It’s no secret that times are really tough right now. A lot of people are struggling with their bills, and people are having to make some tough choices to cut costs. We’ve been saying for some time now that we’re interested offering smaller packages. From Time.com on August 6th, 2010:
Time Warner Cable CEO Glenn Britt says it is a “good idea” for pay TV providers to begin selling smaller, less expensive TV bundles, instead of constantly pushing bigger packages with dozens or even hundreds of channels customers don’t watch and don’t want to pay for.
Now, we’re pleased to offer our customers a much smaller, more budget-friendly television package called “Time Warner Cable TV Essentials,” for our customers that are looking to keep an eye on their bottom line. From the Wall Street Journal:
The offering will begin Monday on a test basis in New York City, where it will cost $39.99 per month, and northern Ohio, including Cleveland and Akron, where it will cost $29.99 per month. Those prices are 12-month promotions, and Time Warner Cable spokeswoman Maureen Huff said the retail value of the package is $49.99 per month.

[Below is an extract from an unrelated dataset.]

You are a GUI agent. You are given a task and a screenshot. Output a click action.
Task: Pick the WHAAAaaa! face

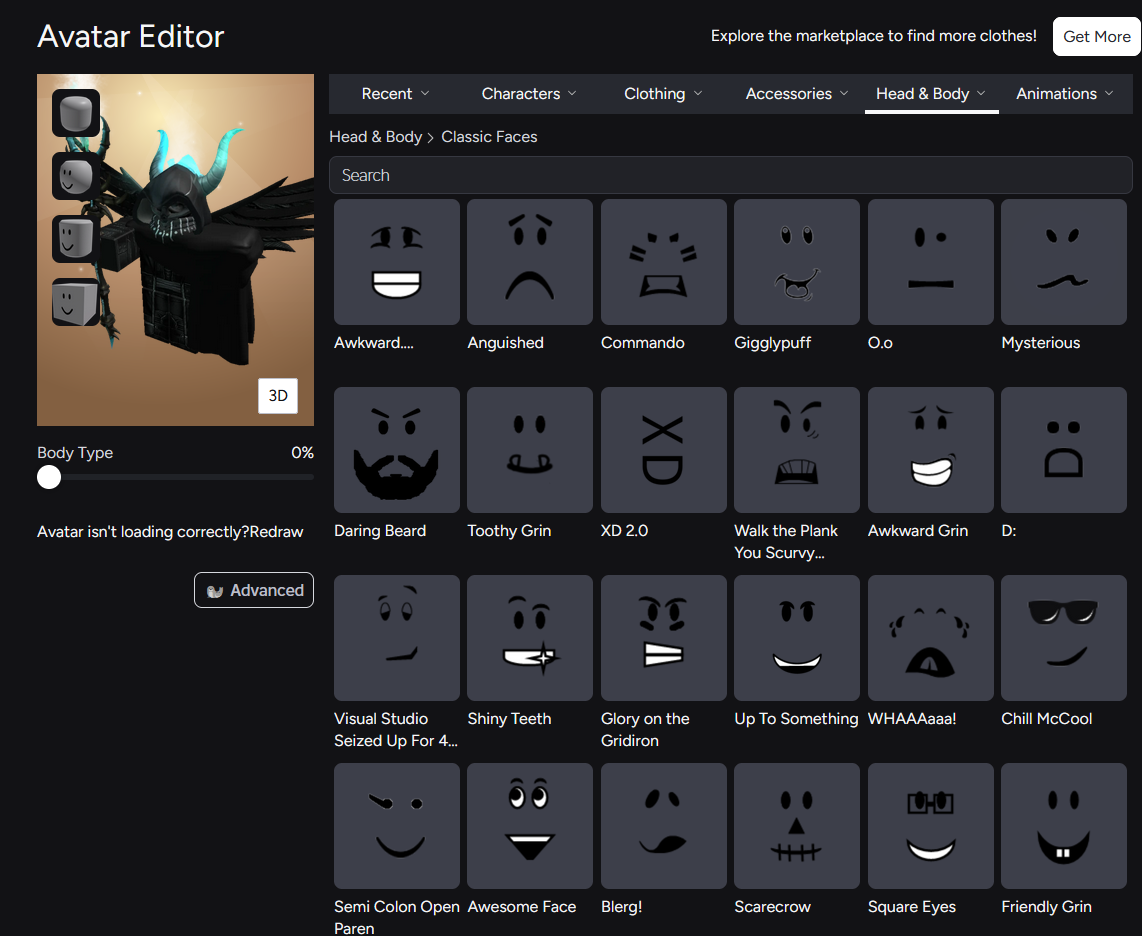[930, 637]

The package is aimed at lower-income customers that have been struggling in the weak economy. Time Warner Cable and other major cable operators have suffered a slowdown in their subscriber performance in recent quarters, with some consumers dropping cable TV service as unemployment remains high and the U.S. housing market continues to struggle.

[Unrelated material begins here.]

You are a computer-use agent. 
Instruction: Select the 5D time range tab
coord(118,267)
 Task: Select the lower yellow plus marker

It includes local broadcast stations and major broadcast networks, as well as 12 of the top 20 highest-rated cable networks. The company plans to analyze the results of its trials and roll the offering out across its other markets next year.
Time Warner Cable Chief Executive Glenn Britt said in an interview that “a lot of people are under pretty serious economic stress,” and he feels it’s important for the cable industry to address this with an offering that contains “a good package of programming,” while also marking a discount from the more standard cable TV packages.
Like the article says, this is a test. We’re trying to gather data to find a package and a price point that’s right for our customers looking for a smaller, more stripped down cable offering. This isn’t for everyone, and we understand that, too. But we think it’s important that we offer a wider variety of choices and let our customers choose what’s right for them.